→ **WORK ITEM**: From the records below, print exactly the lines starting at the one containing "You are a GUI" and ending at the one containing "The image size is (1512, 792).", ends included, and nothing else.

→ **SUPPLIED RECORDS**:

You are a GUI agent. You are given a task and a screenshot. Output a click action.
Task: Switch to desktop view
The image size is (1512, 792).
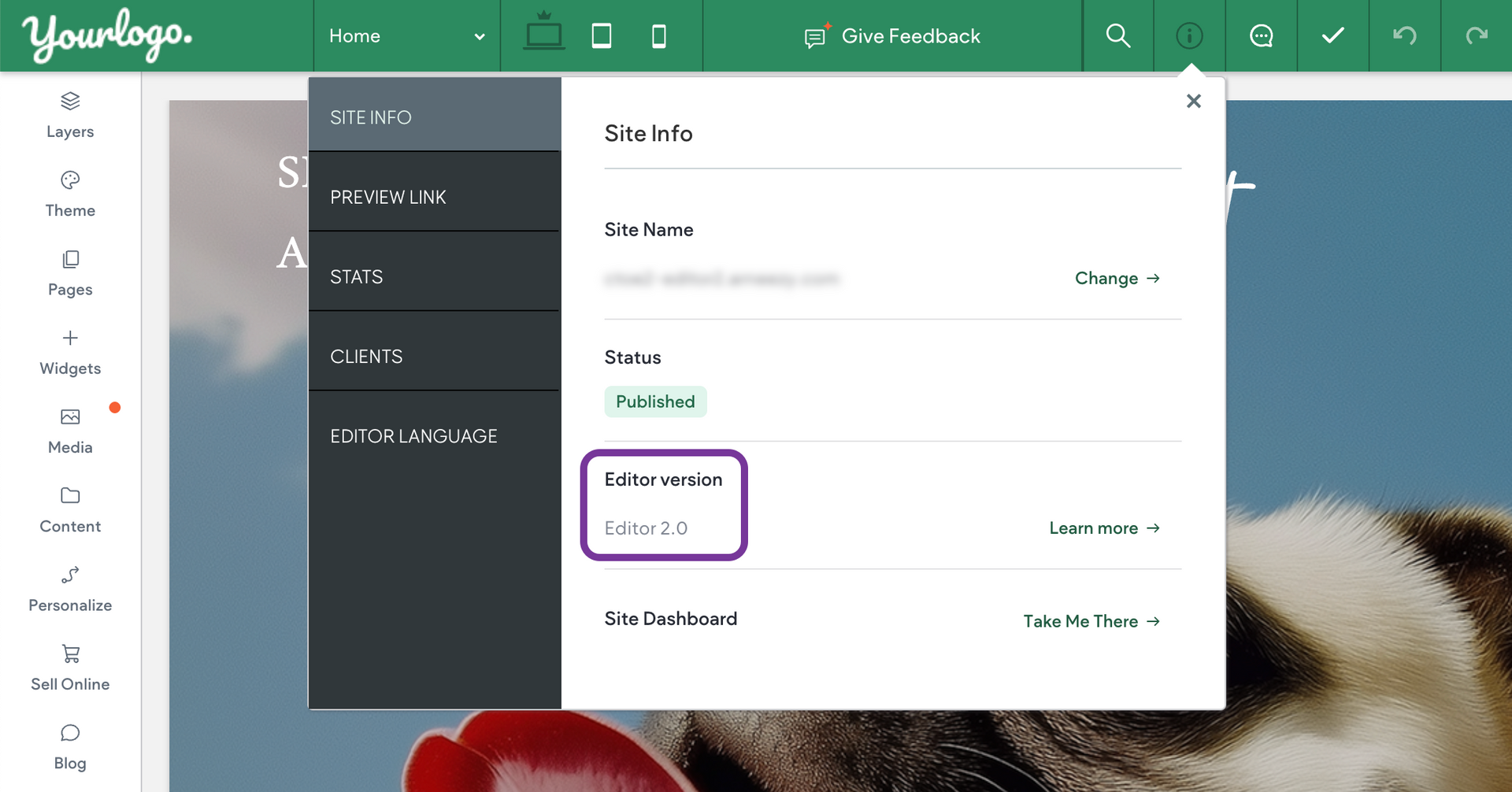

--

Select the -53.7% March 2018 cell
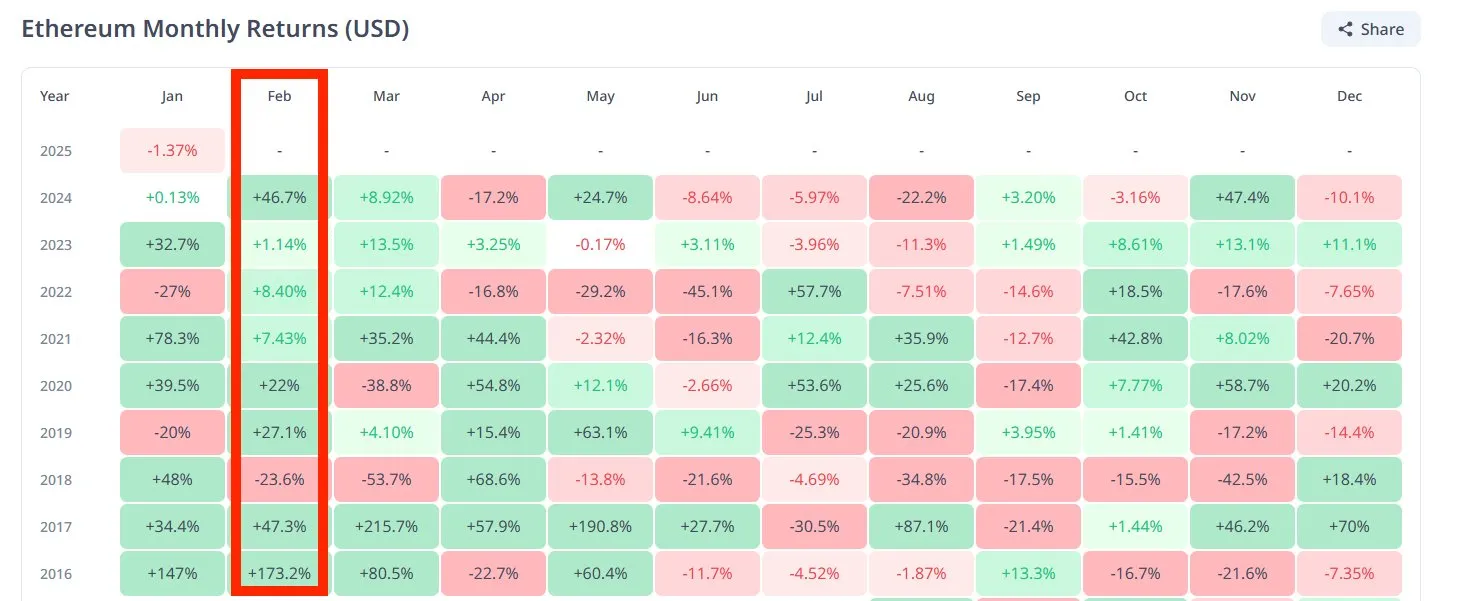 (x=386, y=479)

==

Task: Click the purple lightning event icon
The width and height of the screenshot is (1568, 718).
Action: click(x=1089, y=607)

→ **RESPONSE**:
You are a GUI agent. You are given a task and a screenshot. Output a click action.
Task: Switch to desktop view
The image size is (1512, 792).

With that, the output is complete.